According to The World Bank, which keeps tabs on every dollar/Euro/peso/whatever on the globe and what it is being used for, puts U.S. expenditures (public and private) for health care at 17.6 percent of the GDP (gross domestic product) in the 2007-2011 timeframe. This is even before whatever percentage Obamacare will add.
THIS IS SO far more than what nations routinely criticized (by some Americans) for their “socialized medicine” pay as to be almost stunning. Not only that but many of those nations have health-care systems ranked higher in positive outcomes than the U.S. and also have far more sophisticated trauma systems (the World Health Organization says American health care is No. 37 globally in performance outcomes).
For example, the percentage of GDP in France, rated No. 1 in outcomes, going to health care is 11.9. Next-door Canada (only 30th best) is at 11.3.
Indeed, the only nation where GDP going to health care even comes close to the U.S. is Tuvalu, which plainly has a problem with access to trauma and most other care driving up the costs.
Tuvalu is a string of Polynesian islands and atolls that is the third smallest independent country in the world.

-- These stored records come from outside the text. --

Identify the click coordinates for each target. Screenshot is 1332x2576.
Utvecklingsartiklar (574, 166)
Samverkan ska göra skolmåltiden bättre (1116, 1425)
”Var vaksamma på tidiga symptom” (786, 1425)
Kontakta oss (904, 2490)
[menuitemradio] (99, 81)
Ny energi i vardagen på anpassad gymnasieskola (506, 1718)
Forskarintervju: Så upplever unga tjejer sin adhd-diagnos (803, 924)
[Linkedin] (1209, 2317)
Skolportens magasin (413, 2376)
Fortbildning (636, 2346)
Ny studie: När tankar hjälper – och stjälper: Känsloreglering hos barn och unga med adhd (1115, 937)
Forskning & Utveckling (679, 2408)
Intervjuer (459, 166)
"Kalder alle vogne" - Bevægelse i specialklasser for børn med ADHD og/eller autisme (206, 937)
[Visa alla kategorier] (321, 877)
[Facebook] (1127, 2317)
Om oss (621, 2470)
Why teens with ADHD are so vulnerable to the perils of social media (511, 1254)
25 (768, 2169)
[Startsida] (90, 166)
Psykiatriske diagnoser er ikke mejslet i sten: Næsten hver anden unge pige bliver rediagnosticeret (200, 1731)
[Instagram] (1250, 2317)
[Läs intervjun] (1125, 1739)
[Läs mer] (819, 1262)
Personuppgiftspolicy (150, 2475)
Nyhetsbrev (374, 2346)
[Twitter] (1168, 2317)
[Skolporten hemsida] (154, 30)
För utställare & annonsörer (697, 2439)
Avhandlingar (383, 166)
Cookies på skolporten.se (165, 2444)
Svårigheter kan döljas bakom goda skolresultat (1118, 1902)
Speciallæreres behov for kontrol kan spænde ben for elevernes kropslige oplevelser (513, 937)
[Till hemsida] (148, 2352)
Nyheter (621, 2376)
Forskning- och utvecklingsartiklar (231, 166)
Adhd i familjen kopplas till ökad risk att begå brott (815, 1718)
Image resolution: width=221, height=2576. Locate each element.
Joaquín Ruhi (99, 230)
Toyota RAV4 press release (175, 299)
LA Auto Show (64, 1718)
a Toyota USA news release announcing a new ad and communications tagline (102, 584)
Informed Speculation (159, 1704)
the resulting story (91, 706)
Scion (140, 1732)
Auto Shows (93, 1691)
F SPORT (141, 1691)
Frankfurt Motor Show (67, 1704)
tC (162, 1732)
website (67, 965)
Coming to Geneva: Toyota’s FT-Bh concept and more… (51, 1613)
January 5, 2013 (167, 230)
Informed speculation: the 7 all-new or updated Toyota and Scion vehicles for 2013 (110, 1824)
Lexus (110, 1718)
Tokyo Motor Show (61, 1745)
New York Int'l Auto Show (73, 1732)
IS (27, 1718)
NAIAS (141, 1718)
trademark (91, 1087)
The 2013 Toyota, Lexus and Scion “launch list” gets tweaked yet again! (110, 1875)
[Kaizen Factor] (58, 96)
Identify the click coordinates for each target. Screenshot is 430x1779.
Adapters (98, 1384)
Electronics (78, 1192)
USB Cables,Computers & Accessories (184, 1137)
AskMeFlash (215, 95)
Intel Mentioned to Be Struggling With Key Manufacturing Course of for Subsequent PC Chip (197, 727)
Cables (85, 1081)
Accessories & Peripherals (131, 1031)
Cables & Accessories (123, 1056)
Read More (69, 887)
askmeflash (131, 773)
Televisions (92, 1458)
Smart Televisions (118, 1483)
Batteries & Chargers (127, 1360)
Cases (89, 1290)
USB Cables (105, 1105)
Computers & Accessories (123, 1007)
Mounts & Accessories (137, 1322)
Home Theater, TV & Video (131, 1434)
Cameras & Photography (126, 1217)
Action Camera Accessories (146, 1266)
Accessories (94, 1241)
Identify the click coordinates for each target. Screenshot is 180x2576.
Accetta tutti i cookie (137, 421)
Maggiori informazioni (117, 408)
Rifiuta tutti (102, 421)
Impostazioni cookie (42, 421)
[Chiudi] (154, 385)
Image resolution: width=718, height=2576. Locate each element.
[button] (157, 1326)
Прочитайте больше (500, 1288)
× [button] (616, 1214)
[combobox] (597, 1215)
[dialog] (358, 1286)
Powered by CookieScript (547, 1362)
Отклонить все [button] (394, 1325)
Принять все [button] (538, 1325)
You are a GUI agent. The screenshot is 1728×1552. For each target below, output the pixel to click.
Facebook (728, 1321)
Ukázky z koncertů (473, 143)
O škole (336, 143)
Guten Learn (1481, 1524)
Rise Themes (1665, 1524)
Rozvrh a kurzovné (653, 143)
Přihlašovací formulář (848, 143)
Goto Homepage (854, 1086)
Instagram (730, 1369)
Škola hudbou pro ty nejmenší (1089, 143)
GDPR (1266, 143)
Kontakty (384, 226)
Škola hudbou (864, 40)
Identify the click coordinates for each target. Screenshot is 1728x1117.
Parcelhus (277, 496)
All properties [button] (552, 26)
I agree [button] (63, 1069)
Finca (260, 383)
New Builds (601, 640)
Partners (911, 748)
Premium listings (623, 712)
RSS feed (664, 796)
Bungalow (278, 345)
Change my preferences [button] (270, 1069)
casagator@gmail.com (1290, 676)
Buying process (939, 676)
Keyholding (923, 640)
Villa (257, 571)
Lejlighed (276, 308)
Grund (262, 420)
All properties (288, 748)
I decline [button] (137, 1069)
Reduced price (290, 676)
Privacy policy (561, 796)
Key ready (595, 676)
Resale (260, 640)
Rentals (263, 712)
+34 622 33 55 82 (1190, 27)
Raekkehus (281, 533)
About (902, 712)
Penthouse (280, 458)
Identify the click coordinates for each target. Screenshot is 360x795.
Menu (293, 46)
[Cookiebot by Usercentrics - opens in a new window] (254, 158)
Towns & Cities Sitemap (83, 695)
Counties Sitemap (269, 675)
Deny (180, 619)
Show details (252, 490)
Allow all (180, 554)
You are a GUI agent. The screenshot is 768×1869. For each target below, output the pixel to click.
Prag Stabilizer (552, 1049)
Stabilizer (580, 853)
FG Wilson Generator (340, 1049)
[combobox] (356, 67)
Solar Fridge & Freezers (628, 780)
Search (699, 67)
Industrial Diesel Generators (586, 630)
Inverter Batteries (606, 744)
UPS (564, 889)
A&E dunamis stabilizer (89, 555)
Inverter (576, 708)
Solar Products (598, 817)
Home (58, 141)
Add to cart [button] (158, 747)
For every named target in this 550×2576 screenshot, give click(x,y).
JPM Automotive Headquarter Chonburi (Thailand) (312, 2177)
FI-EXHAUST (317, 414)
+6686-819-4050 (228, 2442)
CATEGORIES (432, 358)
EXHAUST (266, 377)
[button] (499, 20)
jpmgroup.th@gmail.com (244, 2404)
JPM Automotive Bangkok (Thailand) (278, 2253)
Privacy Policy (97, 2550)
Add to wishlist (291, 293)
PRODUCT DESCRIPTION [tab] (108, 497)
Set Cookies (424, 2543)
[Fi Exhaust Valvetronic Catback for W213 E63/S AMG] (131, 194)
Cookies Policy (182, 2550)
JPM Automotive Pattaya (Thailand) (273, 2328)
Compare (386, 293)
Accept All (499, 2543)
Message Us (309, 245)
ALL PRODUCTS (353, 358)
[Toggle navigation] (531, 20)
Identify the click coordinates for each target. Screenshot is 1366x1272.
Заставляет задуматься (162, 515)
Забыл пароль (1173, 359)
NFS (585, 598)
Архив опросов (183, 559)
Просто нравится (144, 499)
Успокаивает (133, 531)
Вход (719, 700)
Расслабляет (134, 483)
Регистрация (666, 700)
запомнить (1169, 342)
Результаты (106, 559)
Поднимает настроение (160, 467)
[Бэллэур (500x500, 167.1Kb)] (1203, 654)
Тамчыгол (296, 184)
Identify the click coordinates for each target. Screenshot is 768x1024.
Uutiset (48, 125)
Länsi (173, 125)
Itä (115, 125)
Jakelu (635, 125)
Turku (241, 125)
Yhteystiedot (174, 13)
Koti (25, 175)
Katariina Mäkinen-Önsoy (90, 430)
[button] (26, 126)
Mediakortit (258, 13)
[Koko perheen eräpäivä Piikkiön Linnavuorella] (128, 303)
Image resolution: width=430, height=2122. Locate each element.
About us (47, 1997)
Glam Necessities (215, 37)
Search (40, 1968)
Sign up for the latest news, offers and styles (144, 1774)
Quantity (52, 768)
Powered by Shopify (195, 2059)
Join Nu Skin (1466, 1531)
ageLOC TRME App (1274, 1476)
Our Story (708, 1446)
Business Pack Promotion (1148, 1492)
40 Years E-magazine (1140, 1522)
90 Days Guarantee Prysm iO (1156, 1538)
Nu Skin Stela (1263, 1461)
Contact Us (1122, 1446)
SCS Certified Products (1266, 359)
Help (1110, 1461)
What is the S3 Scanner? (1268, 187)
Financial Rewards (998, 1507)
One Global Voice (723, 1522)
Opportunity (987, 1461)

Its population, strung out on those islands, is 10,000. It is known mostly for being the country soon expected to be entirely wiped out by a rising Pacific Ocean level caused by ice caps that are not melting from a global warming that is not occurring.
The country has one hospital and two doctors. For most things in which a doctor is desired, even childbirth or setting a broken leg, it takes considerable travel of up to 200 miles by sea or air. Anything at all serious, like major surgery or dealing with acute accident damage, requires being taken to Australia some 2,150 miles away. That’s probably why the GDP spent on health care there is 16.4 percent.
TUVALU’S GOT a pretty good excuse for trauma care being so difficult and distant to access, as well as for the huge percentage of all its spending being on health care.
What is ours, particularly when considering the voids in home turf trauma care?